То, что все это с мамочкиным прахом учинил Олег, в голове не укладьшалось. Саша сунула сигарету в губы, ткнулась с ней в раскаленную пасть зажигалки… Фильтр задымился. — Только спокойно, переверни и зажги по-человечески. Умница! Из первого же автомата позвони Гришику. — Саша подъезжала к кольцевой. — У Гришика — женская интуиция и мужские мозги. Гришик один это в силах понять и раскрутить. Тормози, идиотка! — И это она сделала вовремя. Она — молодец. У нее все получится. Через час они загрузят Олегову библиотеку в Гришкин «рафик», после чего вопрос будет поставлен так: ты нам урну, мы тебе книжки, кандидат неврастенических наук!
Сашину диссертацию Шурик унес с собой — в виде приданого. И ничего — ведь осталась жива. Радедорм запивала водкой — добрые люди научили… После этого ей уже ничего не страшно.
Шесть лет Саша прокакала в старших лаборантах — то есть девочкой на телефоне, — уговаривая Шуру зашиться. Еще два года, втюрившись в Михаила Сергеевича, точно в девушку («Он открыт, Сашка! И он отмечен! А какая у подлеца светлая улыбка?»), Шурик ждал принципиально иных установок, он, видите ли, хотел, чтобы о ее диссертации говорили даже в Париже. Наконец им и в самом деле утвердили по тем временам страшно дерзкую тему — что-то про искривление Сталиным ленинской национальной политики, причем еще в начале двадцатых — кто бы мог такое вообразить? Но Шура уверял, что все именно так и было, притаскивал из архивов исписанные своим вихляющим почерком карточки, читал ей их на ночь: «Только послушай!..» И вот тут-то чертом из табакерки выскочила узкоглазая и гундосая стажерка из Улан-Удэ.
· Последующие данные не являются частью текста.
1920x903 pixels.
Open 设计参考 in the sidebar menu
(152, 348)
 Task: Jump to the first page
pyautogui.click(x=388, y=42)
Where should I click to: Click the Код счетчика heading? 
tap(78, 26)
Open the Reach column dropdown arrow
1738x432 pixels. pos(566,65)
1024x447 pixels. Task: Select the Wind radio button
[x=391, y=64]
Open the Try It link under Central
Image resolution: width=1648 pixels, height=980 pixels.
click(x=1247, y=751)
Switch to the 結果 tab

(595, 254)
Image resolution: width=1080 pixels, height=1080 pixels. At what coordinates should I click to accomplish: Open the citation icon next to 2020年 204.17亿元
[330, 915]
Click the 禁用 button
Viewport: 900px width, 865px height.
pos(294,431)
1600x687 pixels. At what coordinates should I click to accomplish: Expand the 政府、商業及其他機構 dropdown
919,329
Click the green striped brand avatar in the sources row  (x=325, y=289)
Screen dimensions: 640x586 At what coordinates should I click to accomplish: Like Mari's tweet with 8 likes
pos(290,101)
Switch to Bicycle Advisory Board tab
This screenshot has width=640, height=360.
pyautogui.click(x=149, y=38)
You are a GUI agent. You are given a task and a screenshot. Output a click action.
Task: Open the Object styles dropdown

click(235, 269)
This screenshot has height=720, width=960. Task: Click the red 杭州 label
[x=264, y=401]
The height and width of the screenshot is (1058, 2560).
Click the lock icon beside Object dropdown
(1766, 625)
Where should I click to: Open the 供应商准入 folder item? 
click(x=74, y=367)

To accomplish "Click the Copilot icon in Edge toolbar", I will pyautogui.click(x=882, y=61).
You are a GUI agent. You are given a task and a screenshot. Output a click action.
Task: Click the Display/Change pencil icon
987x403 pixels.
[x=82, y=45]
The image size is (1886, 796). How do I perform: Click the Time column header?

Апрель стоял как июль, сухой и душный. Мама лежала с первым инфарктом, у Женьки оказались глисты, разбухшие гланды и анализ крови, с которым Сашу отправили прямиком к онкологу. Шурик же цвел, благоухал, с подозрительным прилежанием наведывался к своей старенькой маме, оставался там на ночь, горячо хлопотал о зачислении гундосой стажерки в аспирантуру и, запершись в туалете, учил бурятский язык — а Саша ему по наивности свеколку от запоров терла!
Наконец, случайно наткнувшись на тарабарский учебник, спрятанный за банками с белилами, Саша разом все поняла, брезгливо, точно за крысиный хвост, держась за кончик страницы, вынесла его из ватерклозета… Это и было ее Ватерлоо.
«Сашенька, Вера — одинокий, несчастный человек, страдающий от расовых предрассудков, а микроклимат на кафедре и в общежитии…» — «Ты, что ли, с ней теперь по-бурятски калякаешь?» — «Кроме того, Вера неполноценный человек!» — «Так, это уже интересней!» — «Да, представь себе! Она не чувствует запахов! У нее повреждена носовая перегородка!» — «А нижнюю перегородку повредил ей ты? Или тебя опять опередили?» — «Бесчувственная ты скотина! Цветет черемуха, благоухает сирень, а молодая, красивая женщина ничего этого не ощущает». — «Так! Значит, все-таки женщина. Значит, как всегда, опередили!» — «Где ты — там пошлость, Содом и Гоморра! (Под этим кодовым названием у Шурика проходили Гриша и Миша, к которым Саша и ехала сейчас, а больше ей не к кому было ехать!)» — «Можно подумать, где ты с этой курвой, там Ленин и партия, близнецы-братья». — «Так вот, чтоб ты знала: письма Арманд к Ильичу в ближайшее время сделаются достоянием гласности!» — «Никогда! Никогда! Никогда!» — «Я видел верстку, это — потрясающе!» — «Почему? Например?!» — «Расстались, расстались мы, дорогой, с тобой! И это так больно» , — он вдруг сгреб ее, стал целовать, мять, расстегивать пуговки и крючки…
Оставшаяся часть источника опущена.